Le corps n’utilise pas les calories de la même façon selon l’heure de la journée. Le matin, le métabolisme est plus actif : les muscles et le cerveau absorbent mieux les glucides. En revanche, le soir, la digestion ralentit, le corps se prépare au repos. Manger tard ou faire des repas lourds en soirée peut entraîner des pics de sucre, des fringales imprévisibles et des ballonnements, affectant la vitalité du lendemain.

Une étude française, NutriNet-Santé, a suivi environ 103 000 adultes. Elle a montré que chaque heure de retard dans le premier repas de la journée augmente d’environ 6 % le risque de maladies cardiovasculaires. Manger après 21 heures, par exemple, accroît d’environ 28 % le risque d’accident vasculaire cérébral, comparé à un repas terminé avant 20 heures. Enfin, un jeûne nocturne plus long est associé à un meilleur profil vasculaire. En résumé : manger tôt facilite la nuit et favorise l’énergie le jour suivant.

Quel est le meilleur horaire pour manger afin de rester alerte ?

Pour une journée avec un coucher vers 22 h 30, les spécialistes recommandent souvent : un petit-déjeuner dans l’heure suivant le réveil, entre 7 et 9 heures, un déjeuner entre 12 et 13 heures, une collation vers 16-17 heures, puis un dîner entre 19 et 20 h 30, au moins deux heures avant de se coucher. Quatre repas espacés de 3 à 4 heures, sans grignotage, permettent de stabiliser la faim et la vigilance.

Le matin, un petit-déjeuner riche en graisses et protéines, comme œufs, yaourt, fromage blanc, beurre, purée d’oléagineux ou pain complet, associé à des glucides complexes, rassasie durablement. À midi, un repas complet avec des féculents, des protéines (poisson, volaille, légumineuses), des légumes et un fruit ou un produit laitier est conseillé. La collation de l’après-midi peut inclure un fruit avec quelques noix ou un yaourt avec des flocons d’avoine. Le soir, la chrononutrition privilégie des protéines et des légumes, avec peu de féculents, pour éviter de surcharger la digestion.

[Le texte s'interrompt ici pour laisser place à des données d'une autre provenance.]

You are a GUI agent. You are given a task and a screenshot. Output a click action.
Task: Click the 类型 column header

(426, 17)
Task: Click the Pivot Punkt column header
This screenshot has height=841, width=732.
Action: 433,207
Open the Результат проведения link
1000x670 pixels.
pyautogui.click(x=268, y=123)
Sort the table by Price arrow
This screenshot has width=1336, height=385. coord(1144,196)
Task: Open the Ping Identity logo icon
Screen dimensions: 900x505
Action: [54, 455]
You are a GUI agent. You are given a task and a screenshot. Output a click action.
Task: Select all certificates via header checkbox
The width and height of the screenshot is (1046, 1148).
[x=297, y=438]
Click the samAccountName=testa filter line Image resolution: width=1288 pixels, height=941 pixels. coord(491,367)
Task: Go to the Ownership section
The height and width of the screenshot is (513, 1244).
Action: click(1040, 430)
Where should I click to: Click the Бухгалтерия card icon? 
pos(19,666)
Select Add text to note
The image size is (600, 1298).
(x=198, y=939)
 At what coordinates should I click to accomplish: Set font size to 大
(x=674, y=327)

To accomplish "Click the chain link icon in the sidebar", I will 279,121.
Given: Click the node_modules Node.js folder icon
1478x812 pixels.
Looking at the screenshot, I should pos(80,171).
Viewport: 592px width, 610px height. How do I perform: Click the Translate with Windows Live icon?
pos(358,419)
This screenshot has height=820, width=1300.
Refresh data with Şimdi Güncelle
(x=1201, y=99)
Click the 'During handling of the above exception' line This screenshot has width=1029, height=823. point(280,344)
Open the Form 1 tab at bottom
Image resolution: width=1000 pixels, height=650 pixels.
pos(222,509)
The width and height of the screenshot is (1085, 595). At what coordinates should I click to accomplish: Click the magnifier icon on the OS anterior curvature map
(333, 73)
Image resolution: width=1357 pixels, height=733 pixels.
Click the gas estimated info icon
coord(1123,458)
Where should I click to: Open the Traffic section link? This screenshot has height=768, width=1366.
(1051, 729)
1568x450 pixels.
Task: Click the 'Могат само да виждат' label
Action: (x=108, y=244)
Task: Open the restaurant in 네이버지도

Comment adapter ces horaires à votre mode de vie ?

Ces recommandations doivent s’adapter à votre rythme personnel. Il ne s’agit pas de suivre une horloge rigide. Un couche-tard peut simplement décaler ses repas, en gardant un dîner léger deux ou trois heures avant le sommeil et en respectant un jeûne nocturne de 12 à 16 heures. Pour les travailleurs de nuit, l’idée est la même : répartir quatre repas réguliers durant la période d’éveil, puis respecter un vrai temps sans nourriture pendant la phase de repos. Tester un dîner plus tôt, un petit-déjeuner complet et une collation structurée peut permettre de constater une amélioration de l’énergie. En cas de maladie chronique ou de traitement, il est conseillé de consulter un professionnel de santé avant de modifier ses habitudes alimentaires.